Sidney appears to have first volunteered for the Army, being placed in the Army Reserve on 31 January 1916. However, he must also have applied for the Royal Naval Volunteer Reserve for he was mobilised on 2 July 1917 and reported to the 3rd Reserve Battalion Royal Naval Division at Blandford for training. On completion he was rated as an able seaman and posted to France on 30 October to join Anson Battalion of the 63rd (Royal Naval) Division. This had previously been formed as the Royal Naval Division from Royal Navy and Royal Marine personnel who were not needed for service at sea. However, after sustaining many losses at Antwerp and Gallipoli, it had been transferred to the Army in 1916 and served on the Western Front for the remainder of the war.

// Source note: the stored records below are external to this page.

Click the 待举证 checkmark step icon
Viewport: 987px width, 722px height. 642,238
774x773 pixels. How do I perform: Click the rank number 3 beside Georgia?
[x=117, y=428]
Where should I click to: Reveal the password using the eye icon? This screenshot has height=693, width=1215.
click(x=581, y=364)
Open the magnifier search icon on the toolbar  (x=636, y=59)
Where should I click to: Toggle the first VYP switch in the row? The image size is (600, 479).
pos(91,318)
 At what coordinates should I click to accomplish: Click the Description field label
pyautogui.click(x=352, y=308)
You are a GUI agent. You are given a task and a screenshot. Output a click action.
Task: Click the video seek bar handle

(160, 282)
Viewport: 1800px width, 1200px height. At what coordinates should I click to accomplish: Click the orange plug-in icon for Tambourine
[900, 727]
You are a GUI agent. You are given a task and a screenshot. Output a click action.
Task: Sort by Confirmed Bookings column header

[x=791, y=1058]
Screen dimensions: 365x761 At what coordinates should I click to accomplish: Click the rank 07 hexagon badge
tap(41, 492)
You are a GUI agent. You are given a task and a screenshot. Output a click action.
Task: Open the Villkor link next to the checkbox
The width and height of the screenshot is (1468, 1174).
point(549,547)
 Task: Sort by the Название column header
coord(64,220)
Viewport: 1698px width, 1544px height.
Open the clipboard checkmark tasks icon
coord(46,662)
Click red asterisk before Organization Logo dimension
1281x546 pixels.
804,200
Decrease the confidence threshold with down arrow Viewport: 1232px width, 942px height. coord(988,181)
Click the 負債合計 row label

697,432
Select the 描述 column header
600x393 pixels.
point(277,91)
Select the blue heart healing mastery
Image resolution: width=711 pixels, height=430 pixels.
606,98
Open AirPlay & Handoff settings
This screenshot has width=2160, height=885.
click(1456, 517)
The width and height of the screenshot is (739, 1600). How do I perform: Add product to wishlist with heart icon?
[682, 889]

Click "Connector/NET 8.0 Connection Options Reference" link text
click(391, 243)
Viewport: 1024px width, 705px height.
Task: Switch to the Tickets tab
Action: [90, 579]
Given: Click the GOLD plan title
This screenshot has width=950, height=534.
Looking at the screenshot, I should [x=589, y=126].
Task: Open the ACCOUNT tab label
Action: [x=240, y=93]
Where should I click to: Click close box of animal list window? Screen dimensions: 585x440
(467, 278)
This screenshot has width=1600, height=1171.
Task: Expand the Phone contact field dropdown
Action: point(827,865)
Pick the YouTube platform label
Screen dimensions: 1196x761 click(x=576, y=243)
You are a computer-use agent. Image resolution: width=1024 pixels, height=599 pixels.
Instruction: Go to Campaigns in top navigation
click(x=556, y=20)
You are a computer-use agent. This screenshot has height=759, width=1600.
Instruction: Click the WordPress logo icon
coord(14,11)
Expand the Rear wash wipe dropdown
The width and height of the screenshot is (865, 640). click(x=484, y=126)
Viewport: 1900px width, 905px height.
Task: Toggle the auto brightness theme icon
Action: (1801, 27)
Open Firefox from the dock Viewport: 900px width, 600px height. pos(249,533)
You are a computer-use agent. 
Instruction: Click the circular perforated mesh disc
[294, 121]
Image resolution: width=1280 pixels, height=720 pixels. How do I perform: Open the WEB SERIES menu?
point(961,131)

The Second Battle of Passchendaele had been raging as Sidney arrived at the Front, in which the 63rd (Royal Naval) Division had suffered over 3,000 casualties, but his timing was good and he would have taken part in the considerably more successful second phase : by attacking at night they took much more ground with few losses. This battle was followed for the Division by the Action of Welsh Ridge, a part of the Battle of Cambrai, in the first half of December. Although the Front was then quieter for a time, it was always dangerous and, according to his Commanding Officer (Lt Ridler RNVR) when later writing to his mother, Richard Sidney Winter was 'shot through the head and instantly killed while gallantly advancing with the Company (A) on December 30th last . The action was a particularly hard one and the men did splendidly and well, especially your son, of whom, as a Gloucestershire man myself, I was very proud. His loss was a grief to me, as I had come to know and appreciate the lad very well. He was seen by several men to fall during the advance. [...] I need hardly say that I extend to you my deepest sympathy. It may be some slight consolation to know that A.-B. [Able Seaman] Winter died bravely and that he was a splendid Gloucestershire lad.'
Sidney was posthumously awarded the British War Medal and Victory Medal and is commemorated on Frampton's war memorial and the village hall plaque. He is also remembered on the Thiepval Memorial to the Missing of the Somme, designed by Sir Edwin Lutyens, and the largest British war memorial in the world.